From the lecture halls of the elite Ecole National d'Administration (ENA) to the summit of the state, affairs of the heart have played a central role in Mr Hollande's political journey.
The next step in that journey comes on Tuesday afternoon, when Mr Hollande is due to appear before more than 500 journalists and, the world expects, explain exactly what is going on in his private life.
With his long-term girlfriend, France's First Lady Valerie Trierweiler having taken to a hospital bed with stress following the revelation of Mr Hollande's clandestine trysts with actress Julie Gayet, that will be no easy task.
But, according to those who know him well, it is the price Mr Hollande has to pay for his personality.
He does not seem to be a serial philanderer, unlike his "hot bunny'' predecessor Jacques Chirac. But it would appear that, when passion hits, it overwhelms him to the point of clouding his judgement - as it did when he thought he could get away with nightime visits to Gayet in a borrowed apartment just yards from the Elysee Palace.
"He is the kind of man who can fall in and out of love,'' said Thierry Mandon, a Socialist deputy and long-term ally of the president. "It shows he is (as Hollande describes himself) a normal man, but if he is to be a normal president, he has to clarify his situation very quickly.''
ENA - a graduate college that is a kind of finishing school for France's political elite - that he met Segolene Royal.
The bright young things bonded over a common outlook and soon formed a political power couple that was to endure for more than 25 years and produce four children.
By the early 2000's the pair were both established as heavyweight figures in the Socialist Party, but Mr Hollande was to find himself eclipsed by his more glamorous partner.
She became a high-profile minister and her greater popularity with both activists and voters enabled her to see off Mr Hollande and her other rivals to secure the party's nomination as its candidate for a presidential election she was to lose to Nicolas Sarkozy.
By then, the relationship was on the rocks, Mr Hollande having, according to a number of recent biographies, become involved with Valerie Treiweiler, a feisty and attractive journalist at Paris Match, a glossy weekly.
By 2005, accounts say, they were a couple although, for the sake of Royal's bid for the presidency, he maintained a pretence of happy families until after the vote.

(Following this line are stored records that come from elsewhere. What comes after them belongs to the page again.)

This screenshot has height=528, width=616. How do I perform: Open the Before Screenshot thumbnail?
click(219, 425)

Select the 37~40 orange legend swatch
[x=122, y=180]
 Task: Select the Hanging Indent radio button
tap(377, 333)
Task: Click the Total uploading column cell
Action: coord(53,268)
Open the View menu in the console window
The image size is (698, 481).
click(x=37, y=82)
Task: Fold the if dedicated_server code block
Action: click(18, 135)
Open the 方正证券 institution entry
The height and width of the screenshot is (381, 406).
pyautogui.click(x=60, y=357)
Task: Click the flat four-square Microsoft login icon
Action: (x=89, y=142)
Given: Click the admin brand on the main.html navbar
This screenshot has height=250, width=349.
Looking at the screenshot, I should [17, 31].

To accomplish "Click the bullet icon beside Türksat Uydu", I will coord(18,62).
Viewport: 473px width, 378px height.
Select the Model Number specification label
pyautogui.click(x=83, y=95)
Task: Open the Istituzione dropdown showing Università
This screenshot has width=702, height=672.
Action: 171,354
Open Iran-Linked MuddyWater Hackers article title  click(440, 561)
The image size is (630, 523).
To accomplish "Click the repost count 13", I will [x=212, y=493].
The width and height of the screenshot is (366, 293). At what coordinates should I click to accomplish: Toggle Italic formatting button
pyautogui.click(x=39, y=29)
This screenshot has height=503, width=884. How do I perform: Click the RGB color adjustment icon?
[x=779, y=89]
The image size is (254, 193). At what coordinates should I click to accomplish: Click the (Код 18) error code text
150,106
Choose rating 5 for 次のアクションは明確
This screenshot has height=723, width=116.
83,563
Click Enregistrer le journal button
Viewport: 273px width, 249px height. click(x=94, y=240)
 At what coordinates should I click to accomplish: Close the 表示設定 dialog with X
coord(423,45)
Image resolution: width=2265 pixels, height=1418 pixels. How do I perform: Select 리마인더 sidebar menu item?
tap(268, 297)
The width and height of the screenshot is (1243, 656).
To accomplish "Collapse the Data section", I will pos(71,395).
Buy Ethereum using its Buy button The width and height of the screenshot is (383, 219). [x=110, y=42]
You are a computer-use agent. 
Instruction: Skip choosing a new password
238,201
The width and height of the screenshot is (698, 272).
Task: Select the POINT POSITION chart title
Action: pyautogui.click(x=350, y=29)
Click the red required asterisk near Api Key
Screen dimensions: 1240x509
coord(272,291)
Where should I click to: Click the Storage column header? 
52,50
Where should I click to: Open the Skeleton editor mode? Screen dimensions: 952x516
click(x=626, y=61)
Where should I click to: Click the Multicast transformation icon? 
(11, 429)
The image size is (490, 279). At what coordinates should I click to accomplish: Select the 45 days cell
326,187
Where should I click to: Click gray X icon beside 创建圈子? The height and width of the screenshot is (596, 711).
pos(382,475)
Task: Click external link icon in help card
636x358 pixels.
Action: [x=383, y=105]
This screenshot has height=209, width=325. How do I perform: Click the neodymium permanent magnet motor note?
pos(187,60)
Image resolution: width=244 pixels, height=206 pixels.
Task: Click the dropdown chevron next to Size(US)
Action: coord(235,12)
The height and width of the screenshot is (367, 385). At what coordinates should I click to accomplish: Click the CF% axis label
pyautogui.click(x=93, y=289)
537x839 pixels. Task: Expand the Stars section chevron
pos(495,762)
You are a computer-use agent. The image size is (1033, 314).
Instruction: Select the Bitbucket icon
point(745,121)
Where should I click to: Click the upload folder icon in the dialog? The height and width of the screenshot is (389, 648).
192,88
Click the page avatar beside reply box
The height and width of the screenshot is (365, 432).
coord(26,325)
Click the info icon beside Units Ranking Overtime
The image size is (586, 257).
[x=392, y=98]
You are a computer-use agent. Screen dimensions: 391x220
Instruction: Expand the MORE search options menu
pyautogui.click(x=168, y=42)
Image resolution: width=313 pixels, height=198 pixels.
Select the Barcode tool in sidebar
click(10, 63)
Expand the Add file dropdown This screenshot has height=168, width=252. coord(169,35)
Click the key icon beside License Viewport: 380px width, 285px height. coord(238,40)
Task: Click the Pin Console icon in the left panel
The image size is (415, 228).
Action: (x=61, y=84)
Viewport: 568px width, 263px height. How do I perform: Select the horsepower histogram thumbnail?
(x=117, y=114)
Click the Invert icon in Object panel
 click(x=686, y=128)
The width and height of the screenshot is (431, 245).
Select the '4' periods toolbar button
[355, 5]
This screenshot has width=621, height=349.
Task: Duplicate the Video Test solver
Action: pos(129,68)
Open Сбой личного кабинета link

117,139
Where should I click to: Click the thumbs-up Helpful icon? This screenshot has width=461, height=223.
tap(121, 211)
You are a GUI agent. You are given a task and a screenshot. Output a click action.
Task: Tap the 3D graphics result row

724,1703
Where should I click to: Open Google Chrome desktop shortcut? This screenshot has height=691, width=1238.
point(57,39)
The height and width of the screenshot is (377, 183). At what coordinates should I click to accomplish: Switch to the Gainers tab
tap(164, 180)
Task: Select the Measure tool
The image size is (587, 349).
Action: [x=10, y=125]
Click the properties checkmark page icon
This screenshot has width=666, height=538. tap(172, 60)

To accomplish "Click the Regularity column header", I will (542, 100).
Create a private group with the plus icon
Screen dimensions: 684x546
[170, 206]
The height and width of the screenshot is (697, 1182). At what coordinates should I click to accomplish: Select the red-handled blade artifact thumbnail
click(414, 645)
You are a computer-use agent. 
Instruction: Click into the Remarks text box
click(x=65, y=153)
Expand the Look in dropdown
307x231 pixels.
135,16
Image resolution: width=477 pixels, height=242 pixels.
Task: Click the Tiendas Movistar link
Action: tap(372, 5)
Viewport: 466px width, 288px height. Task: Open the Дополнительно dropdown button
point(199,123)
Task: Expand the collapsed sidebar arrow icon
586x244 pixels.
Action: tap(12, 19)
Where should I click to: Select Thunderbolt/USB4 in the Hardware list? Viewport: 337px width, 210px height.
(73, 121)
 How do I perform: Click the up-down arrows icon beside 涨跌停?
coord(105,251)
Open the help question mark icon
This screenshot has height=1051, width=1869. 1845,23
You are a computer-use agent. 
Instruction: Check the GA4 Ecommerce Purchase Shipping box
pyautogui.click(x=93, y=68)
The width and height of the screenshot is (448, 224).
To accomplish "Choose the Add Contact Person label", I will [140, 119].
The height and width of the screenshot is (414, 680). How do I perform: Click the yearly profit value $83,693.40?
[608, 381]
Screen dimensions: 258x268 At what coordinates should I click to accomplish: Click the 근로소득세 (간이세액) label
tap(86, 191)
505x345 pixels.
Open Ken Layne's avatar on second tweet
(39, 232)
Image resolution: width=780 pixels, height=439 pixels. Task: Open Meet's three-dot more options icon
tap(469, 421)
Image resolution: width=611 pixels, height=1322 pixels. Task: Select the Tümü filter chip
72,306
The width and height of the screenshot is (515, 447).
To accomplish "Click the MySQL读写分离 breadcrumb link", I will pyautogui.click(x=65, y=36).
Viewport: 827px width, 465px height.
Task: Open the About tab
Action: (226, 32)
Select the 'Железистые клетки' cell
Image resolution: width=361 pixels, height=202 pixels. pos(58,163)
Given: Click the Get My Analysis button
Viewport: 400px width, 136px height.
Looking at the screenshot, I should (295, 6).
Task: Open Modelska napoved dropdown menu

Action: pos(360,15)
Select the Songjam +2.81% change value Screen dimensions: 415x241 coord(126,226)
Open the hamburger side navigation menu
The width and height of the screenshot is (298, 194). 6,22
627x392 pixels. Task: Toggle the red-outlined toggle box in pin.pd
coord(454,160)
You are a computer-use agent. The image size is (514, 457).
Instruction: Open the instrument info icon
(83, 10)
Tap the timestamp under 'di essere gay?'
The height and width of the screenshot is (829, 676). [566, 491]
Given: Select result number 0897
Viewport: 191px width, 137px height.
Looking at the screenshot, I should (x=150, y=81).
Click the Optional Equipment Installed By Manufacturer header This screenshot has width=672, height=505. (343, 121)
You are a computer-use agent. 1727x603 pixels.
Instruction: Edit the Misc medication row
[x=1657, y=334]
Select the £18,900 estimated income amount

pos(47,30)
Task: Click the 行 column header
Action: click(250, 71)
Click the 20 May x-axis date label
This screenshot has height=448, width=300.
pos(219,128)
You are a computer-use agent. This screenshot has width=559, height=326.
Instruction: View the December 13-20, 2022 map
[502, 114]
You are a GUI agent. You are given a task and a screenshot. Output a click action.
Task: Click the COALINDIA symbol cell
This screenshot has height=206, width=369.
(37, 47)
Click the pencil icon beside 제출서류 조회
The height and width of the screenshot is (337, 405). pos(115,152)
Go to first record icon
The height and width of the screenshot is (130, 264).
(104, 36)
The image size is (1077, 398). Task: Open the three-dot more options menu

In 2010, Mr Hollande told Gala magazine MS Trierweiler was the "love of my life''. Two years later, on the night of his election victory over Nicolas Sarkozy, she was by his side, famously insisting on a schmaltzy soundtrack of Edith Piaf's La Vie en Rose - a way of declaring to the world that life could not be any better for both the couple and the party, whose symbol is a rose.
But that vision of domestic bliss was soon clouded by rumours of tensions at the Elysee. Ms Trierweiler, a voluptuous beauty once dubbed the "epitome of Parisian chic'', was accused of upstaging Hollande with the spiky heels and thigh-flashing skirt she wore on the day they entered the Elysee.
He publicly rebuked her over what looked like a spiteful tweet supporting a renegade Socialist in a battle with Royal for a parliamentary seat - an act aides blamed on Ms Trierweiler's insecurity about Mr Hollande's maintenance of cordial relations with the mother of his children.
Then, early last year, the first rumours of an entanglement with Gayet began to emerge.
When an affair was finally confirmed last week, the reaction in France amounted to a collective shrug of shoulders and a typically Gallic, "So what! It is nobody's business but theirs.''
The rest of the world, meanwhile, was lapping up a saga in which every little snippet, from the national indifference to infidelity to the breakfast croissants delivered to the new couple's love nest, has been quintessentially French.
'Vive la France' has been the verdict of commentators around the world, although the treatment of Mr Hollande, who has the worst approval ratings of any modern president, has not been quite so kind.
Nicknamed "Flanby'' (after a kind of wobbly dessert) or "Pepere'' (Granddaddy), at home, the portly 59-year-old president has had to endure much worse from foreign observers.
British commentator Cristina Odone wrote that she had spent the weekend giggling with friends at the spectacle of a French president caught "with his pantalons around his chubby ankles.''
"We couldn't get over the success this podgy and humourless Leftie enjoys with gorgeous women who should know better,'' Odone added.
On Twitter, British blogger Willard Foxton was even more cutting.
"I can't help but feel Segolene Royal, Valerie Trierweiler and Julie Gayet could do better than Hollande, who looks like a sweaty potato.''
Looks, as history has repeatedly shown, are not everything in love however and another close observer of the French political scene, journalist Anne Elisabeth Moutet, says Hollande's success with women is no mystery.
"It is the Woody Allen method: he makes them laugh and he listens to them.''
Now it is the world's turn to listen to what Mr Hollande has to say.